Implications and Future Directions

The implications of this research extend toward understanding black hole thermodynamics within a quantum gravity framework. The discrepancies between semiclassical approximations and full quantum calculations hint at a rich physics that awaits exploration with effects showing how black holes approach extremality and how information might be conserved within quantum theories of gravity.

Future research could investigate other theories of gravity beyond Einstein-Maxwell dynamics, or explore these effects in higher-dimensional scenarios or black holes with other charges like magnetic monopoles. Additionally, understanding the precise role of quantum fluctuations in modifying the charged particle emission, especially in the presence of complex interaction effects, could provide deeper insights into black hole evaporation dynamics.

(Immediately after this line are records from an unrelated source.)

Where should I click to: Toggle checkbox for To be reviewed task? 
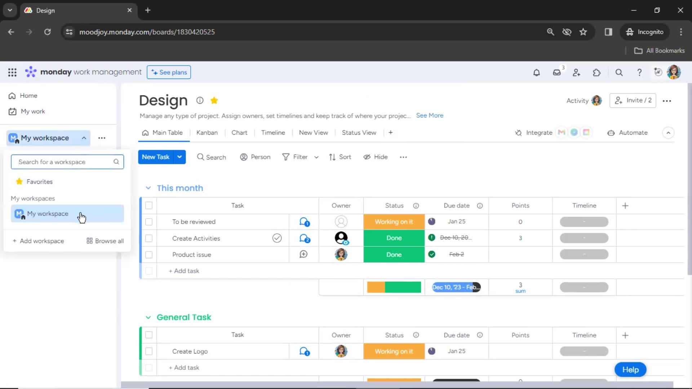tap(149, 222)
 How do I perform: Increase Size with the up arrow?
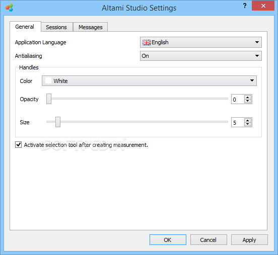[248, 120]
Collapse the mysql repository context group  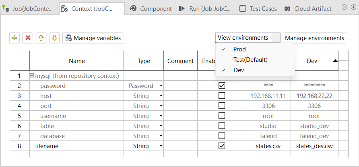[x=32, y=75]
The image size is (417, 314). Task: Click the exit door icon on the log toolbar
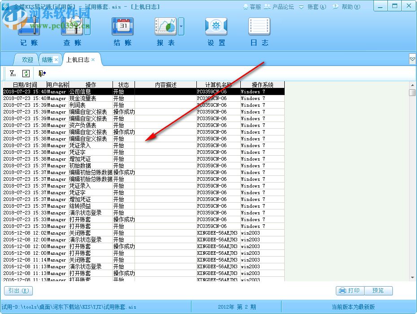(42, 73)
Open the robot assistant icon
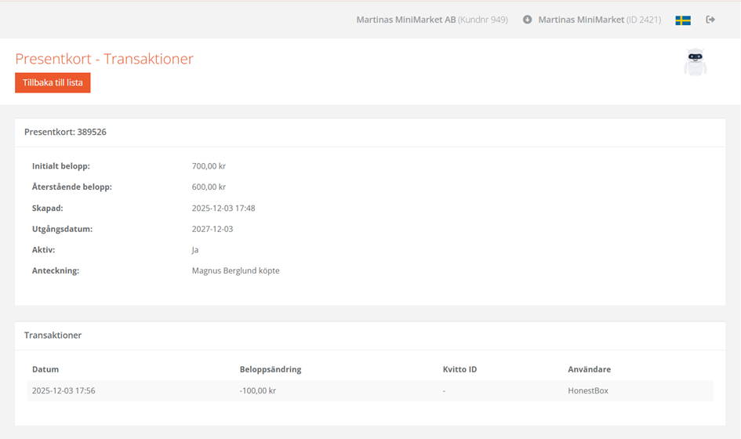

Furthermore, the interplay between gravitational and quantum effects in black hole thermodynamics might offer observational prospects, although current technological limitations make direct observation challenging. The highly controlled theoretical results from this work provide a blueprint for interpreting potential future observational data from highly charged astrophysical black holes, should they be found and observed.

This paper thus serves as a significant contribution to the field of quantum gravity, particularly in the exploration of near-extremal black holes, providing a robust theoretical framework for future studies.